Stated task. Render the records between the line containing "Click the Host" and the line containing "click(x=199, y=182)", both included, as a Markdown table with the columns Row and Line. Skip blank lines.
※
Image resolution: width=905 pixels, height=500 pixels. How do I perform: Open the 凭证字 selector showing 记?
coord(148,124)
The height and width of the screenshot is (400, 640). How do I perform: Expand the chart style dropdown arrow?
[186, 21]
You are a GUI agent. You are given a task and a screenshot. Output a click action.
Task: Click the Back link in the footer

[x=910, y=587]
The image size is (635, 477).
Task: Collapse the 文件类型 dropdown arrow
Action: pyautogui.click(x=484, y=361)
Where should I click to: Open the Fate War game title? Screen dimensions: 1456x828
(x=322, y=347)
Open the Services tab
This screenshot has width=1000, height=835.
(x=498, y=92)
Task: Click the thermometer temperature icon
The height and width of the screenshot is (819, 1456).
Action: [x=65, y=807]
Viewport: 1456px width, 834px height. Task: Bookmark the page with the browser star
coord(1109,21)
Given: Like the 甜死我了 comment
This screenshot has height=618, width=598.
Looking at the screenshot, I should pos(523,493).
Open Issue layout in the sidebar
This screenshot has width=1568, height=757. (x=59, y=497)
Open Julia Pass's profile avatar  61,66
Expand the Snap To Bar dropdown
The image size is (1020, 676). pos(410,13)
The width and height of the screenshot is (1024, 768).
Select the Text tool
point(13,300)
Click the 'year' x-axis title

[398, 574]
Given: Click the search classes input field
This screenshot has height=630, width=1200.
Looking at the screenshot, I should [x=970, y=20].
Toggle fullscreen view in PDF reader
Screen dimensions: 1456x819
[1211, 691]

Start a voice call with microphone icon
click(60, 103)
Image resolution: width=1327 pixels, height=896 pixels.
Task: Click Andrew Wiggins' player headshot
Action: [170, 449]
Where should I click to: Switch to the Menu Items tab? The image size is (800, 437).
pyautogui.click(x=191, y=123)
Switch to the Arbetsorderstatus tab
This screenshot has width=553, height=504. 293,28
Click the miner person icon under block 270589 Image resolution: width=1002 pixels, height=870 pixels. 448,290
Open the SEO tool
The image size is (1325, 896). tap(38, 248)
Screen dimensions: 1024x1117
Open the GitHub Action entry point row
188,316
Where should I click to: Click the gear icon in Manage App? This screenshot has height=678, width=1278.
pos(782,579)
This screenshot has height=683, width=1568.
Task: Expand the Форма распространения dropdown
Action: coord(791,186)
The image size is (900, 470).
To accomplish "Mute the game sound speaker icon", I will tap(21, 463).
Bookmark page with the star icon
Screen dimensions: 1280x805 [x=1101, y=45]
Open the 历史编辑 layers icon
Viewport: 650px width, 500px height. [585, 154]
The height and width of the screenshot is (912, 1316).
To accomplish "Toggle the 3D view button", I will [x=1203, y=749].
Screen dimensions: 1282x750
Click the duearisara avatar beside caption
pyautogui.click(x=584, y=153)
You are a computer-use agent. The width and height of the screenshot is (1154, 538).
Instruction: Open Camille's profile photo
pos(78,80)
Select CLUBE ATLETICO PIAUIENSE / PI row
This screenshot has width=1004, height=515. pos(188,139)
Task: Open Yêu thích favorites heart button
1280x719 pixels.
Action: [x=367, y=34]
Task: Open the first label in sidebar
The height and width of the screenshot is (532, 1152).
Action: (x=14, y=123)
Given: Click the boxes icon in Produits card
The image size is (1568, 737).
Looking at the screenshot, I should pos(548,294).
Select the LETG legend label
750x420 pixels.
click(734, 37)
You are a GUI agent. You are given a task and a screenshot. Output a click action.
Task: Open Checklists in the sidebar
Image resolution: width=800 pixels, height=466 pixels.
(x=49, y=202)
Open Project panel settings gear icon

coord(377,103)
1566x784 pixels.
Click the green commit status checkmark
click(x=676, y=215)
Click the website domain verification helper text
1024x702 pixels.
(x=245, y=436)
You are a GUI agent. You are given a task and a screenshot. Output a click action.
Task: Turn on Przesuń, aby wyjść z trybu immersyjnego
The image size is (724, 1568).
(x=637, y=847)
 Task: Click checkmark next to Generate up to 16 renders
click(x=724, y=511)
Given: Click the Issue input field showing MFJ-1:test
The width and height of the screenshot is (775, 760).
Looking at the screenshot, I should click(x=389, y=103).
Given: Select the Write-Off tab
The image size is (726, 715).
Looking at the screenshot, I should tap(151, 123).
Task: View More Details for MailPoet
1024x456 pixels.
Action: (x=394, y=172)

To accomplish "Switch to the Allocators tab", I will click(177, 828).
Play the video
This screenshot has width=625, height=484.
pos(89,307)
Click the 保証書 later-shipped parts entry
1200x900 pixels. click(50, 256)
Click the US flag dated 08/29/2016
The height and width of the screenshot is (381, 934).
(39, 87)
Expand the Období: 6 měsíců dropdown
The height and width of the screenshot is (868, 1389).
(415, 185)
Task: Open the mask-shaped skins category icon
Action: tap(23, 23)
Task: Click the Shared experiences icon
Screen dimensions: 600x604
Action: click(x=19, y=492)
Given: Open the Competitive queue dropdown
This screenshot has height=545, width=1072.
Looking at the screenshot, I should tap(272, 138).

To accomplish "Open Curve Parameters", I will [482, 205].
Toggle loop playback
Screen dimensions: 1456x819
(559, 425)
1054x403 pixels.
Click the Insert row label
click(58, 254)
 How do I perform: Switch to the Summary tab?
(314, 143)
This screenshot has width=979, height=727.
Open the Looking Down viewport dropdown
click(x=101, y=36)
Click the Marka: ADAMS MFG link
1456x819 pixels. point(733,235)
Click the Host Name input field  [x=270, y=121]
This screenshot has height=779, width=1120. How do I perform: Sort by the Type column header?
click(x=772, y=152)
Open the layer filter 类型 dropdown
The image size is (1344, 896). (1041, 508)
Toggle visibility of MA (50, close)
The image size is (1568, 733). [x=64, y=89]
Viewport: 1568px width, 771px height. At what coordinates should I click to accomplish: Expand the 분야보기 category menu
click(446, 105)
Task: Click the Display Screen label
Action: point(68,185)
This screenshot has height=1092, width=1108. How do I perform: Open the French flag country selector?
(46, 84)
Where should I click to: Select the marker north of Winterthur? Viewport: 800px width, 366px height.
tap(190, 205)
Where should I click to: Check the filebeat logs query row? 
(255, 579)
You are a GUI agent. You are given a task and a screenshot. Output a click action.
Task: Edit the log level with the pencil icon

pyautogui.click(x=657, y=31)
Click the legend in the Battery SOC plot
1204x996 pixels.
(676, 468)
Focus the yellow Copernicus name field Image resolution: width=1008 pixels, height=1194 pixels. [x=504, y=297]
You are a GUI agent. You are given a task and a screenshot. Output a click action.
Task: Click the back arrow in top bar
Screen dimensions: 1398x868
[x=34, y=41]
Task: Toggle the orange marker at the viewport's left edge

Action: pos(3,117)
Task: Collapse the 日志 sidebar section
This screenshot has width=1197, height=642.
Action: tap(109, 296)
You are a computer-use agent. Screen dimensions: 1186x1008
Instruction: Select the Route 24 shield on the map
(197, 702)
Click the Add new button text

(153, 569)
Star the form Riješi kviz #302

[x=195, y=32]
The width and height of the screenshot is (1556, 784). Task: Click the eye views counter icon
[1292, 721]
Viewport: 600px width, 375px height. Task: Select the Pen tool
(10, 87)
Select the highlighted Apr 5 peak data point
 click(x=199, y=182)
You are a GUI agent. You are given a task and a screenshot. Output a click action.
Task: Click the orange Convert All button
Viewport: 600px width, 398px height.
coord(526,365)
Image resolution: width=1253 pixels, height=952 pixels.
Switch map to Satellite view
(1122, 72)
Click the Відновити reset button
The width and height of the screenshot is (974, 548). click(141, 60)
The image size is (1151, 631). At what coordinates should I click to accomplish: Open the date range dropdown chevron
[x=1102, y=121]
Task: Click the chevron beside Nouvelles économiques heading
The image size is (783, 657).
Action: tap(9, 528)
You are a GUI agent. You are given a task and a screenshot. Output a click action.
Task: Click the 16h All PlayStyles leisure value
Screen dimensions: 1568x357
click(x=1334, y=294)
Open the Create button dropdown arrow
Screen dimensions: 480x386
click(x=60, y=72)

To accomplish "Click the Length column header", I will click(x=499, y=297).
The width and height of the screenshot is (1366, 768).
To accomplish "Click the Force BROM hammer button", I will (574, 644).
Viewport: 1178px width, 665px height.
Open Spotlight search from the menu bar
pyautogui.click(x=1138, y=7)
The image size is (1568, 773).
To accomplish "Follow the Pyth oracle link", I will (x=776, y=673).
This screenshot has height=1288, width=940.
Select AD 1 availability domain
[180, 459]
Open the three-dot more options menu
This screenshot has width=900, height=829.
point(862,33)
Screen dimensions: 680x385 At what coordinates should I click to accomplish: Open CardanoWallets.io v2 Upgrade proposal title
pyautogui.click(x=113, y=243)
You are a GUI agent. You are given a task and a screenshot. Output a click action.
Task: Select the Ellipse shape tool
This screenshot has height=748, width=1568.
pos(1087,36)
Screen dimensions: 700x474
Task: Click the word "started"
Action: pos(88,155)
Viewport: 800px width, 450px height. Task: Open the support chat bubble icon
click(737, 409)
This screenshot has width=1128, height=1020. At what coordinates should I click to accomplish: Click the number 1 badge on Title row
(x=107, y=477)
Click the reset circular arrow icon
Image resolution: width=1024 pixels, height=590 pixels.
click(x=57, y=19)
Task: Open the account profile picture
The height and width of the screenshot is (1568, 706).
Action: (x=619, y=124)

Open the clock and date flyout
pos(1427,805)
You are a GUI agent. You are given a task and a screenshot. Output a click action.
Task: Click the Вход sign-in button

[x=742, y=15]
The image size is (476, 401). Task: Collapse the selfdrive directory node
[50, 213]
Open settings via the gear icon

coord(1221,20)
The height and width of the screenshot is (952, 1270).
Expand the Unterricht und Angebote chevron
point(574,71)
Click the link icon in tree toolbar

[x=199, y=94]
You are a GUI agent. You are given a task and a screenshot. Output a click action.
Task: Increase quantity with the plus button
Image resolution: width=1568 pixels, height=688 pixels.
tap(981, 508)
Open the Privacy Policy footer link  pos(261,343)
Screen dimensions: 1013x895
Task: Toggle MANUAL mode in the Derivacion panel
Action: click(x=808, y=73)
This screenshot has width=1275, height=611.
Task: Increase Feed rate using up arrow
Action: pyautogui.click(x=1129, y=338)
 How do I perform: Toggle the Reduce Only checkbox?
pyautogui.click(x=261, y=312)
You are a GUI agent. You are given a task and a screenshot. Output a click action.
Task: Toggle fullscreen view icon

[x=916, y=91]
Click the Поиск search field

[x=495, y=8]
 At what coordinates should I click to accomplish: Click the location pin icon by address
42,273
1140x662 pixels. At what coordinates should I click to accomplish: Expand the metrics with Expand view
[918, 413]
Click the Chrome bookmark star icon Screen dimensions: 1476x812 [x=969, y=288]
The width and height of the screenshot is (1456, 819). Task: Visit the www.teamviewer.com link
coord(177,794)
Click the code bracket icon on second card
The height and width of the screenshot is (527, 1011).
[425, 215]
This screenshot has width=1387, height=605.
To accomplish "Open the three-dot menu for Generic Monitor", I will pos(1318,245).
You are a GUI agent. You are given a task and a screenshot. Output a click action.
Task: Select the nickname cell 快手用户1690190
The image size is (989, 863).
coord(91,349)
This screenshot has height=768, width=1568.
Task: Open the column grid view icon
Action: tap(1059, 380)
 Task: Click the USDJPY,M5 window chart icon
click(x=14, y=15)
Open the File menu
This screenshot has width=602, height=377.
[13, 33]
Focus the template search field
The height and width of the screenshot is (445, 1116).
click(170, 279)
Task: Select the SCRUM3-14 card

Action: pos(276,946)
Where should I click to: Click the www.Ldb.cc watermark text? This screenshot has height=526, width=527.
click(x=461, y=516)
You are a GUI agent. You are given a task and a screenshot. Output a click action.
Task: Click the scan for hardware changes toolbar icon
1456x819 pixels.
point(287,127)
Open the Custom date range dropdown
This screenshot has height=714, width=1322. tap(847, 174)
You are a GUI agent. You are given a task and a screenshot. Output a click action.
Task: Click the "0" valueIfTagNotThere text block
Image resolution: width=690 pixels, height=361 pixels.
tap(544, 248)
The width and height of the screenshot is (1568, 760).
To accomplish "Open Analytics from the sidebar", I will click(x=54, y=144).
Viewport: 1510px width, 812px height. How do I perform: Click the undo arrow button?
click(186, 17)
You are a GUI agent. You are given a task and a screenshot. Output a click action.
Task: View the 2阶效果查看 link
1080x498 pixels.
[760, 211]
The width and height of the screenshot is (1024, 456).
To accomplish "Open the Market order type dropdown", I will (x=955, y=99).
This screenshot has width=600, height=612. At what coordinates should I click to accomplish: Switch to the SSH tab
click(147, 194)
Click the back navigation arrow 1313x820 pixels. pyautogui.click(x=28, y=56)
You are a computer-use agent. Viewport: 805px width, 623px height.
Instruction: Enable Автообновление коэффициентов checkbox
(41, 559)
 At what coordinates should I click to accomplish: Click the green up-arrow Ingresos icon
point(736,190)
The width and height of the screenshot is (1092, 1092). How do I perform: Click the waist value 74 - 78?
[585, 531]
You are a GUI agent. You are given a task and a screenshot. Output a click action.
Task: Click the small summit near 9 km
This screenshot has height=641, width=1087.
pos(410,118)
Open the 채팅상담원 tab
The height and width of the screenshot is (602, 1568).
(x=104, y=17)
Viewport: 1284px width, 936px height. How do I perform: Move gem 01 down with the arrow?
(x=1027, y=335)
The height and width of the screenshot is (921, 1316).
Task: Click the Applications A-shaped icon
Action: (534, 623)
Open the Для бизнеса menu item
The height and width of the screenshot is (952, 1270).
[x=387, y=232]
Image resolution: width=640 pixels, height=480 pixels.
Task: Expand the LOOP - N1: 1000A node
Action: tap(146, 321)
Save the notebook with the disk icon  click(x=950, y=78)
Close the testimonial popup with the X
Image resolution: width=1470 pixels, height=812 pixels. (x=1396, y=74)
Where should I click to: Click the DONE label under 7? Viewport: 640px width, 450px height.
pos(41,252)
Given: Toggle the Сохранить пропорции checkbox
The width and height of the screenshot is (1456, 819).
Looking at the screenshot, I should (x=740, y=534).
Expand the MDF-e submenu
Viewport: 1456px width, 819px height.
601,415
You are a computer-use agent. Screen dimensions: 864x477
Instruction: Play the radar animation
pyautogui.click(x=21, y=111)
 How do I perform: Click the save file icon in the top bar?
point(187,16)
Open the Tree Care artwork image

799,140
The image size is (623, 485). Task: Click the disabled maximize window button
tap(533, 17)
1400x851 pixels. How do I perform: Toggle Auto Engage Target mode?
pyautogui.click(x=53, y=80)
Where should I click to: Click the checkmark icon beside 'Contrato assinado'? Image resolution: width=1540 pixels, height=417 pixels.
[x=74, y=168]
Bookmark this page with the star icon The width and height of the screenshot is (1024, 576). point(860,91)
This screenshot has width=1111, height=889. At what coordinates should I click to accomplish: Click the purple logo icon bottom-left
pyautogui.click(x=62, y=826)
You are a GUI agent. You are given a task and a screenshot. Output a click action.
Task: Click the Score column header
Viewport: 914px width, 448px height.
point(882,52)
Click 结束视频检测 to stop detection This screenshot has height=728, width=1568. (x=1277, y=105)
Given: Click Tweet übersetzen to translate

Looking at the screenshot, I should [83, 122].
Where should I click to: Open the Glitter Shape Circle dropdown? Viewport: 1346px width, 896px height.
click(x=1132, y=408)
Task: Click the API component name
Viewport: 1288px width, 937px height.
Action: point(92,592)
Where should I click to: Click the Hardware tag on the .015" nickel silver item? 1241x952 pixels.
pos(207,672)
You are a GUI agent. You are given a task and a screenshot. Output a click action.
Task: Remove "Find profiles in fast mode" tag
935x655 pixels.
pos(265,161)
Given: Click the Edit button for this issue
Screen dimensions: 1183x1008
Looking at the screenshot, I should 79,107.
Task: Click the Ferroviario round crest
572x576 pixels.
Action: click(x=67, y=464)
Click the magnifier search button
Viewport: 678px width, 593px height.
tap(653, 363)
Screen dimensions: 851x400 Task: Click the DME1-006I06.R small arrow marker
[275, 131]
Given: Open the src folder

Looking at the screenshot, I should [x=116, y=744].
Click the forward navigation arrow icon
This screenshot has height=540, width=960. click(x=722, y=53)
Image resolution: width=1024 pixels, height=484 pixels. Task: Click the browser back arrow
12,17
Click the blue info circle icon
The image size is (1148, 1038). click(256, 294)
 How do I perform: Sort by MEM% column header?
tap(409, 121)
※
Reply to the exercise.
| Row | Line |
|---|---|
| 1 | Click the Host Name input field  [x=270, y=121] |
| 2 | This screenshot has height=779, width=1120. How do I perform: Sort by the Type column header? |
| 3 | click(x=772, y=152) |
| 4 | Open the layer filter 类型 dropdown |
| 5 | The image size is (1344, 896). (1041, 508) |
| 6 | Toggle visibility of MA (50, close) |
| 7 | The image size is (1568, 733). [x=64, y=89] |
| 8 | Viewport: 1568px width, 771px height. At what coordinates should I click to accomplish: Expand the 분야보기 category menu |
| 9 | click(446, 105) |
| 10 | Task: Click the Display Screen label |
| 11 | Action: point(68,185) |
| 12 | This screenshot has height=1092, width=1108. How do I perform: Open the French flag country selector? |
| 13 | (46, 84) |
| 14 | Where should I click to: Select the marker north of Winterthur? Viewport: 800px width, 366px height. |
| 15 | tap(190, 205) |
| 16 | Where should I click to: Check the filebeat logs query row?  |
| 17 | (255, 579) |
| 18 | You are a GUI agent. You are given a task and a screenshot. Output a click action. |
| 19 | Task: Edit the log level with the pencil icon |
| 20 | pyautogui.click(x=657, y=31) |
| 21 | Click the legend in the Battery SOC plot |
| 22 | 1204x996 pixels. |
| 23 | (676, 468) |
| 24 | Focus the yellow Copernicus name field Image resolution: width=1008 pixels, height=1194 pixels. [x=504, y=297] |
| 25 | You are a GUI agent. You are given a task and a screenshot. Output a click action. |
| 26 | Task: Click the back arrow in top bar |
| 27 | Screen dimensions: 1398x868 |
| 28 | [x=34, y=41] |
| 29 | Task: Toggle the orange marker at the viewport's left edge |
| 30 | Action: pos(3,117) |
| 31 | Task: Collapse the 日志 sidebar section |
| 32 | This screenshot has width=1197, height=642. |
| 33 | Action: tap(109, 296) |
| 34 | You are a computer-use agent. Screen dimensions: 1186x1008 |
| 35 | Instruction: Select the Route 24 shield on the map |
| 36 | (197, 702) |
| 37 | Click the Add new button text |
| 38 | (153, 569) |
| 39 | Star the form Riješi kviz #302 |
| 40 | [x=195, y=32] |
| 41 | The width and height of the screenshot is (1556, 784). Task: Click the eye views counter icon |
| 42 | [1292, 721] |
| 43 | Viewport: 600px width, 375px height. Task: Select the Pen tool |
| 44 | (10, 87) |
| 45 | Select the highlighted Apr 5 peak data point |
| 46 |  click(x=199, y=182) |